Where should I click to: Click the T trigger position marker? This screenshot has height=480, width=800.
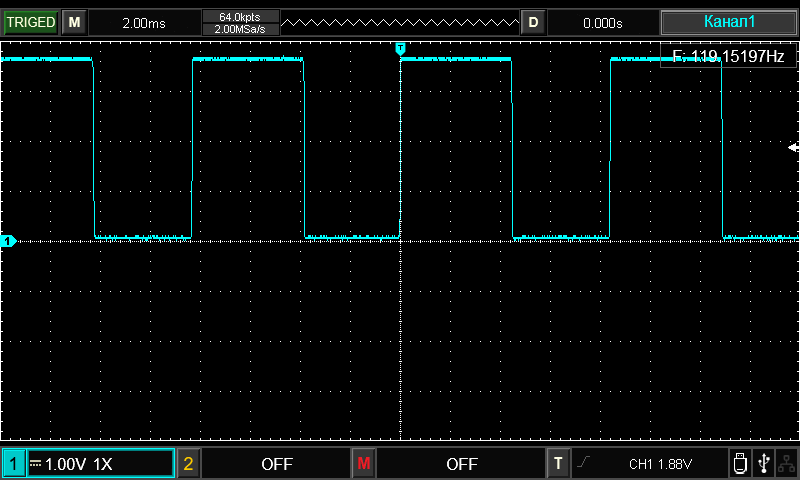click(400, 48)
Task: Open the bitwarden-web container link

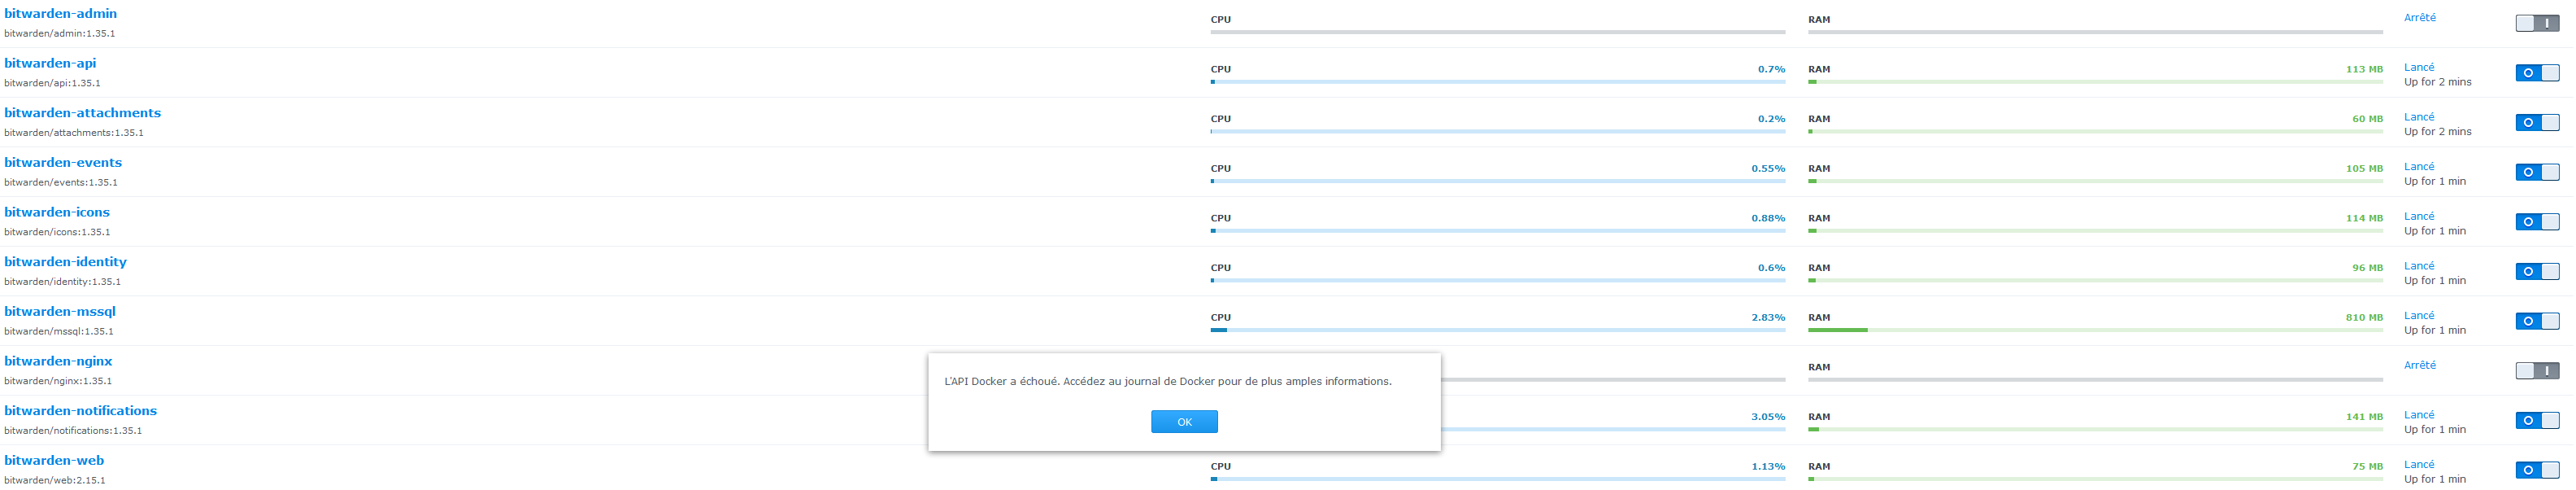Action: click(54, 461)
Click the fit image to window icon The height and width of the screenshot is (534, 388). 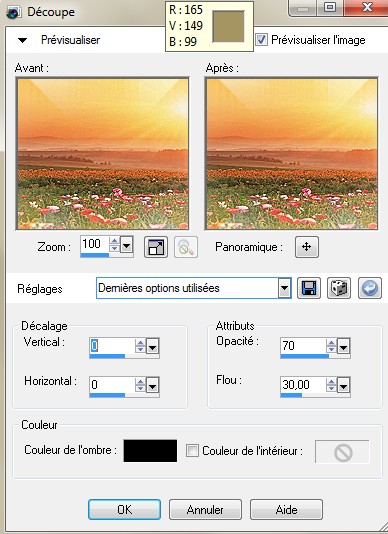[x=156, y=247]

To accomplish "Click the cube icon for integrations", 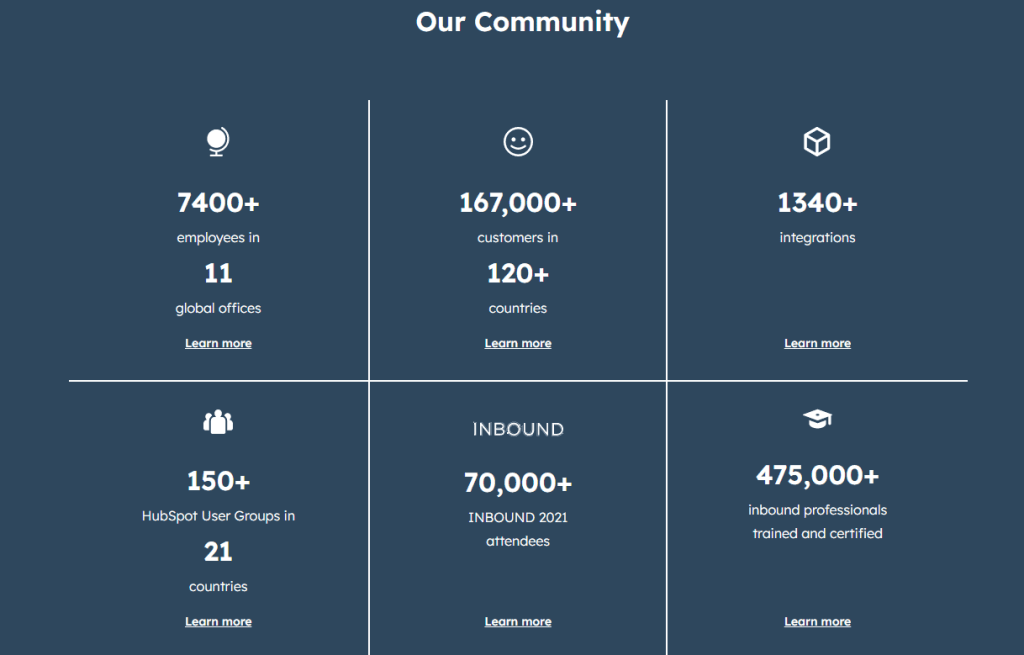I will 817,142.
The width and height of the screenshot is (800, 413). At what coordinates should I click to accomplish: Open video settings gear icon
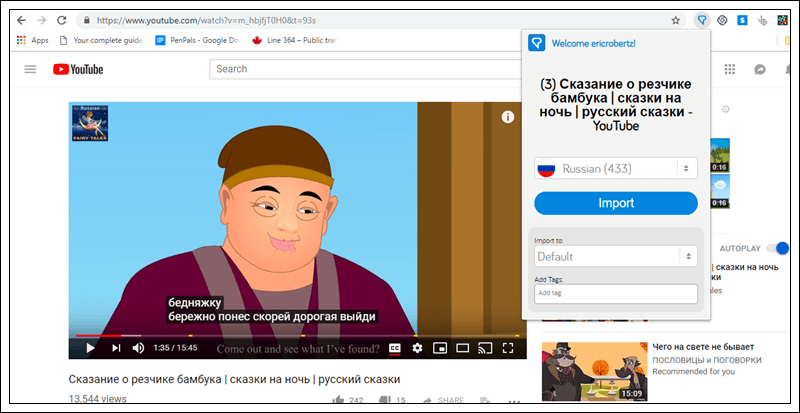click(x=417, y=348)
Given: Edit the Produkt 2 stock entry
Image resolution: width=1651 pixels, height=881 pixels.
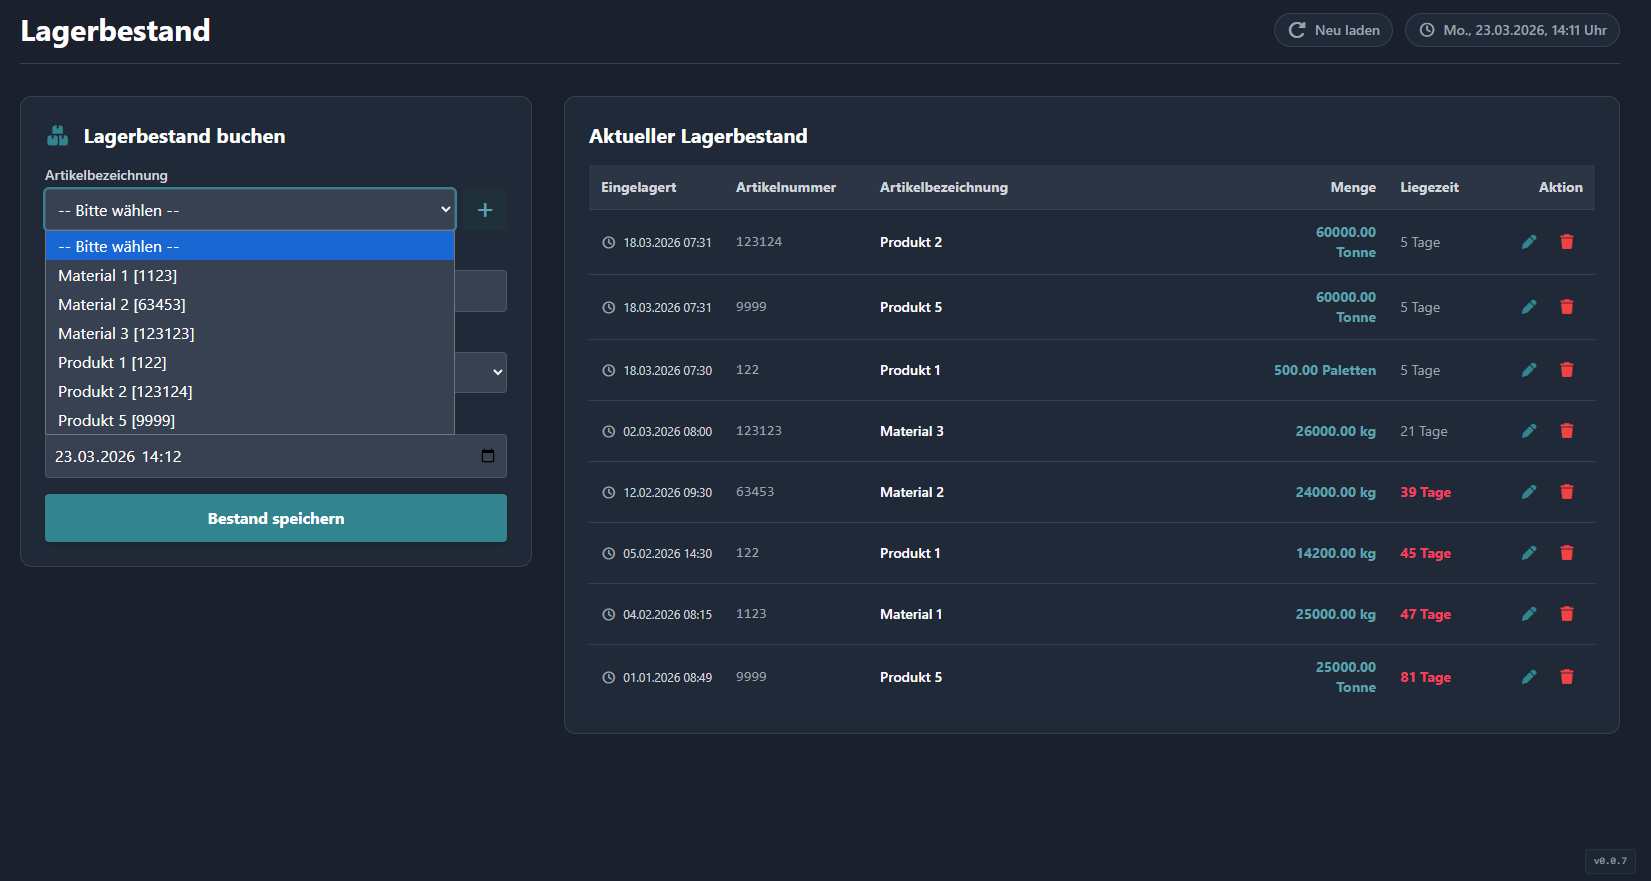Looking at the screenshot, I should click(x=1528, y=242).
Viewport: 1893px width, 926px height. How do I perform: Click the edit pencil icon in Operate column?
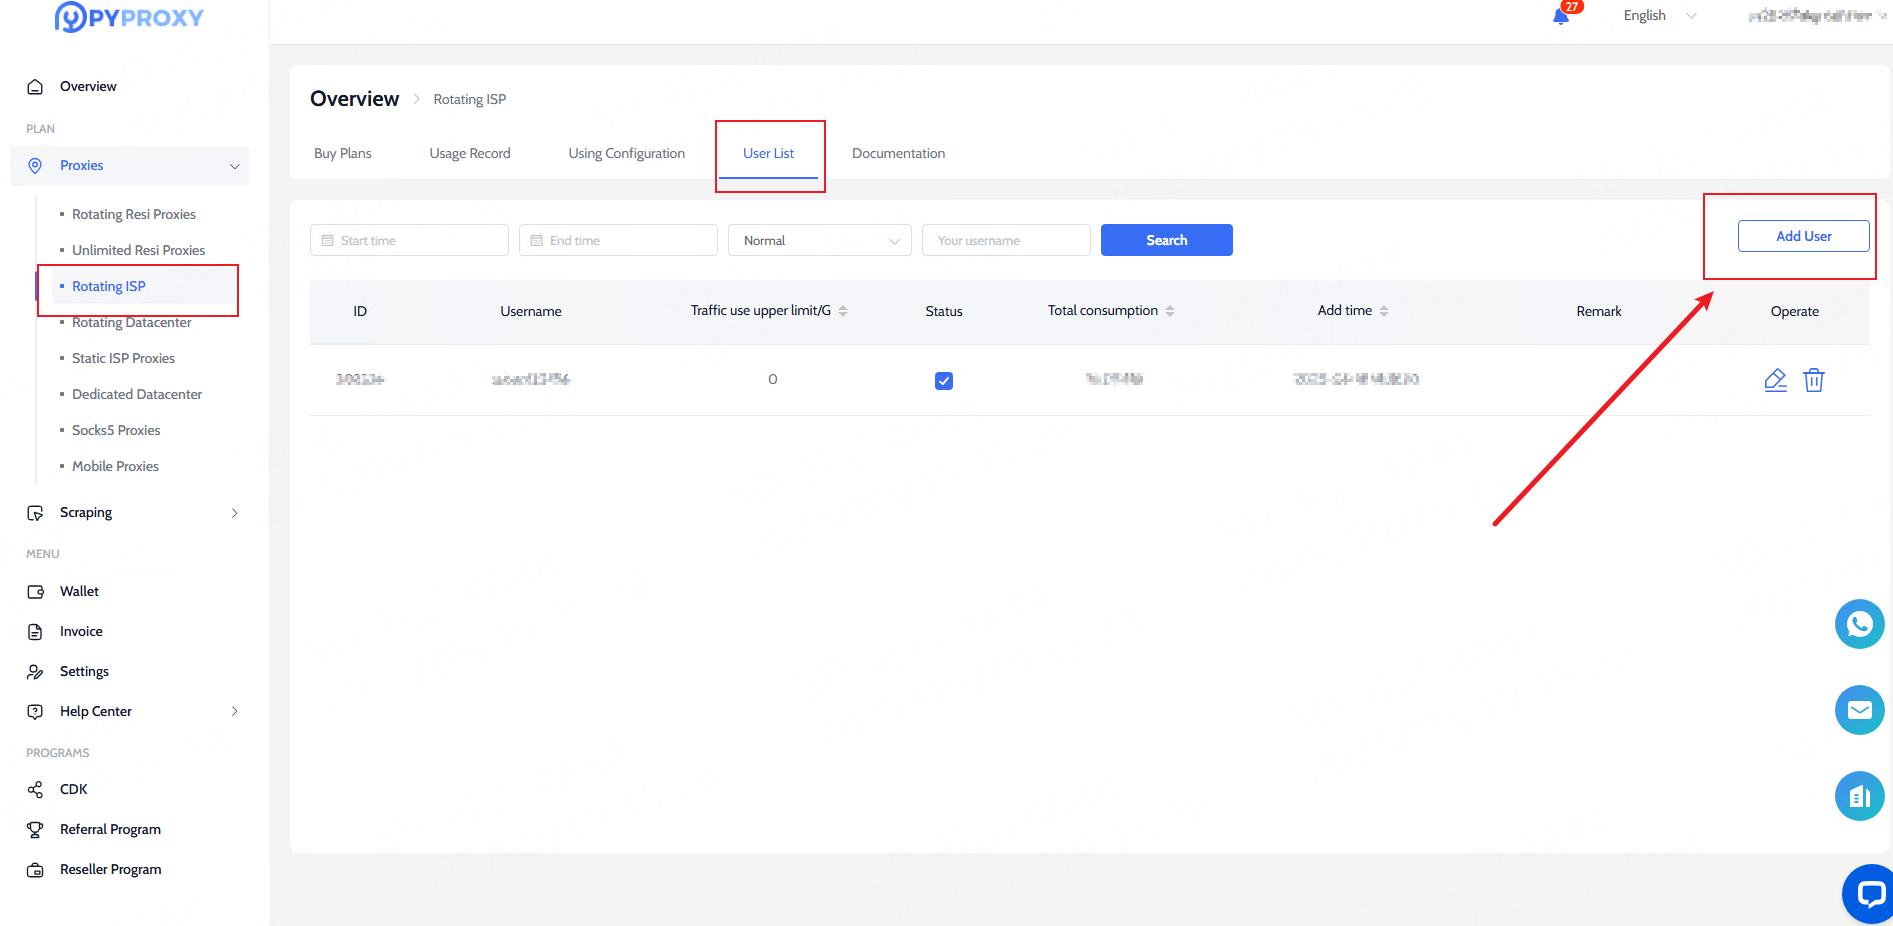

----

● Requirement: Only the lines from the one containing "Image resolution: width=1651" through the end of the data above are to be output, exactly and without pictures.

● Problem solution:
Image resolution: width=1651 pixels, height=881 pixels.
Looking at the screenshot, I should click(x=1528, y=242).
Viewport: 1893px width, 926px height. How do I perform: Click the edit pencil icon in Operate column?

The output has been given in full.